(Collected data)
+++

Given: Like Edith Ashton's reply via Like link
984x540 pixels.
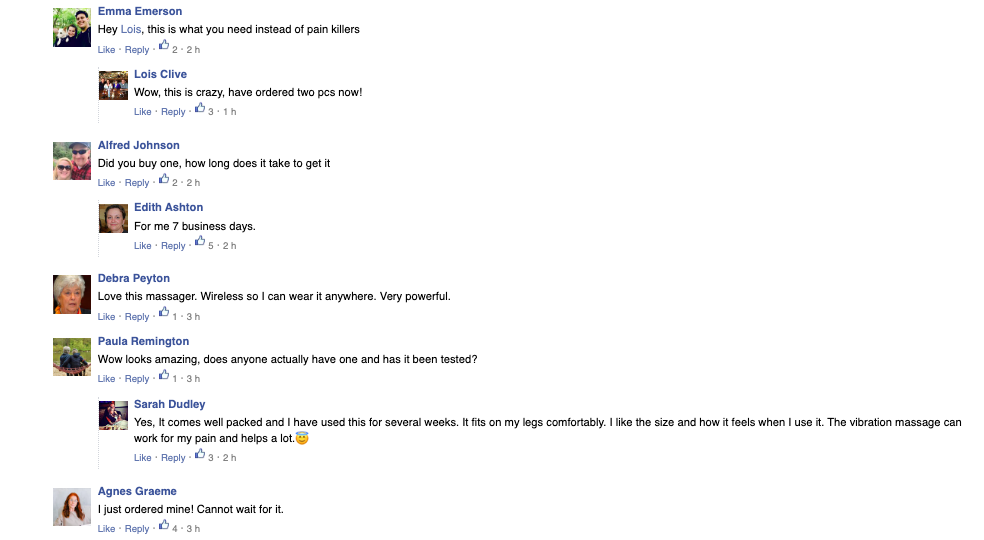Looking at the screenshot, I should click(142, 246).
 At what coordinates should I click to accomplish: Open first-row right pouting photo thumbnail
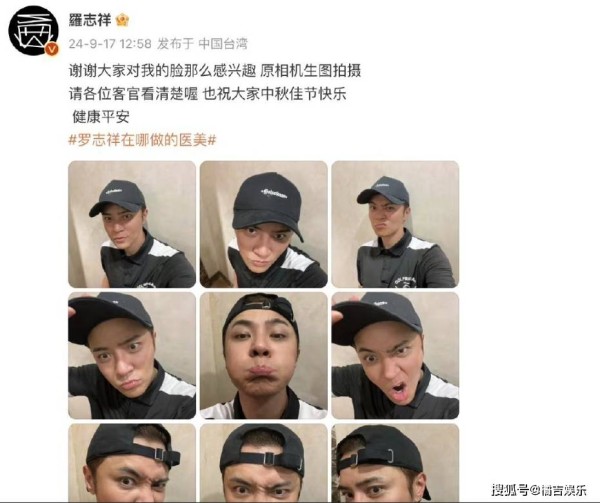point(395,224)

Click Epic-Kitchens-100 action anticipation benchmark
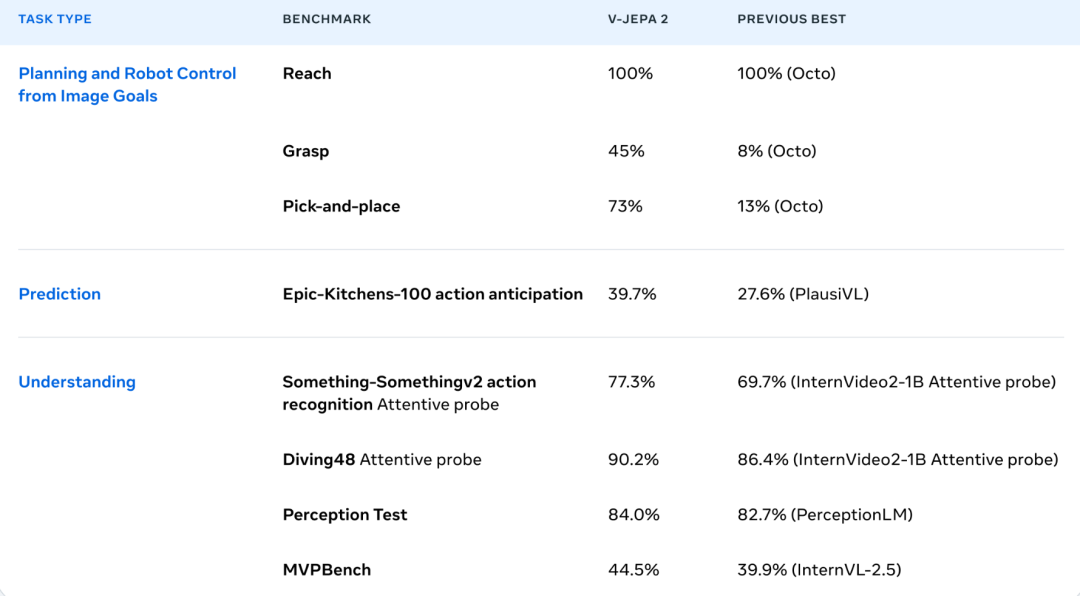pyautogui.click(x=432, y=294)
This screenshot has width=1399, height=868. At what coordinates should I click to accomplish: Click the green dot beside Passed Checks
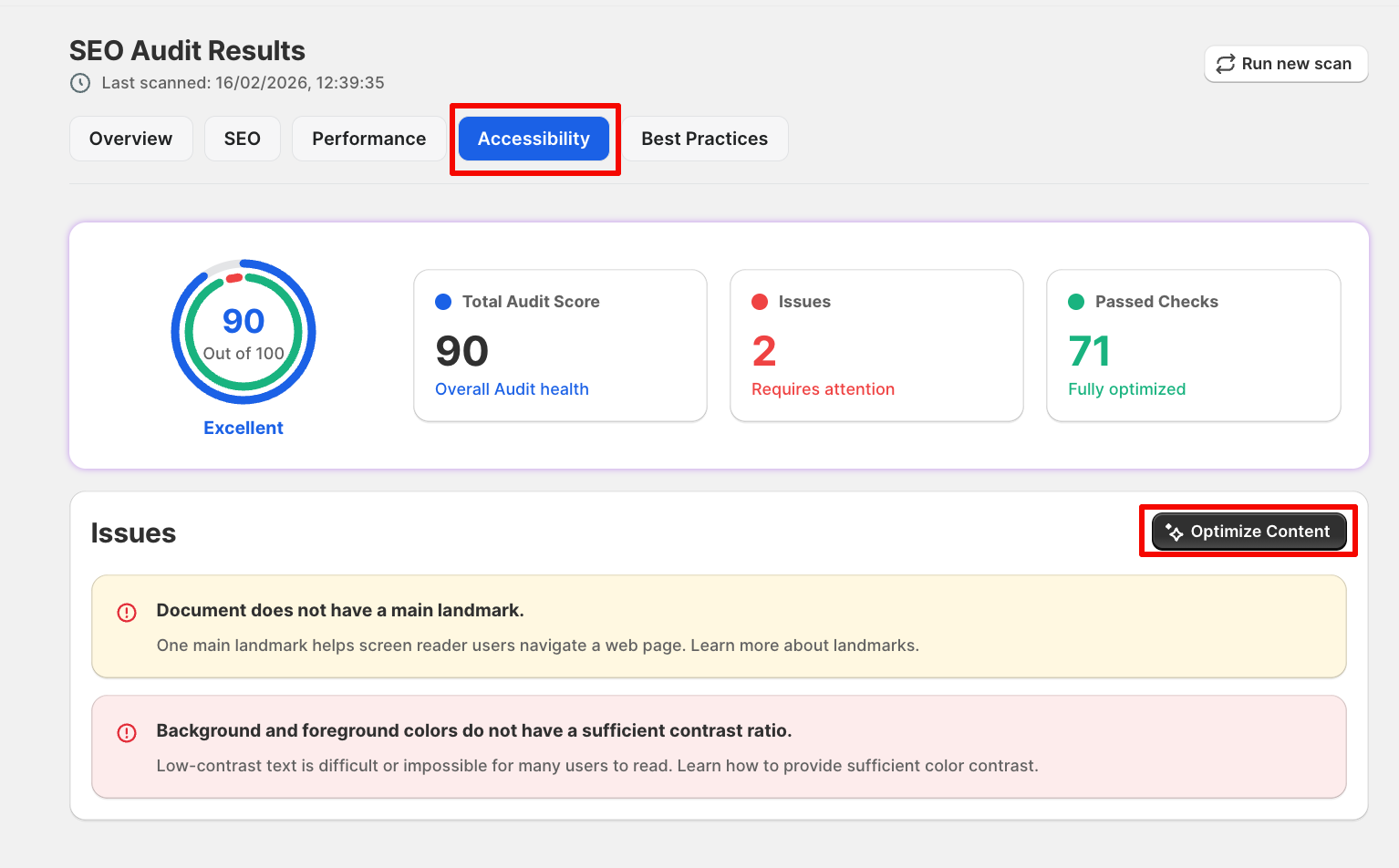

+++

(Exercise instructions): None of the pictures should appear, though every line of the data above must be reproduced exactly.

(Written reply):
Given: Like Edith Ashton's reply via Like link
984x540 pixels.
Looking at the screenshot, I should click(142, 246).
 At what coordinates should I click to accomplish: Open first-row right pouting photo thumbnail
point(395,224)

Click Epic-Kitchens-100 action anticipation benchmark
pyautogui.click(x=432, y=294)
This screenshot has width=1399, height=868. At what coordinates should I click to accomplish: Click the green dot beside Passed Checks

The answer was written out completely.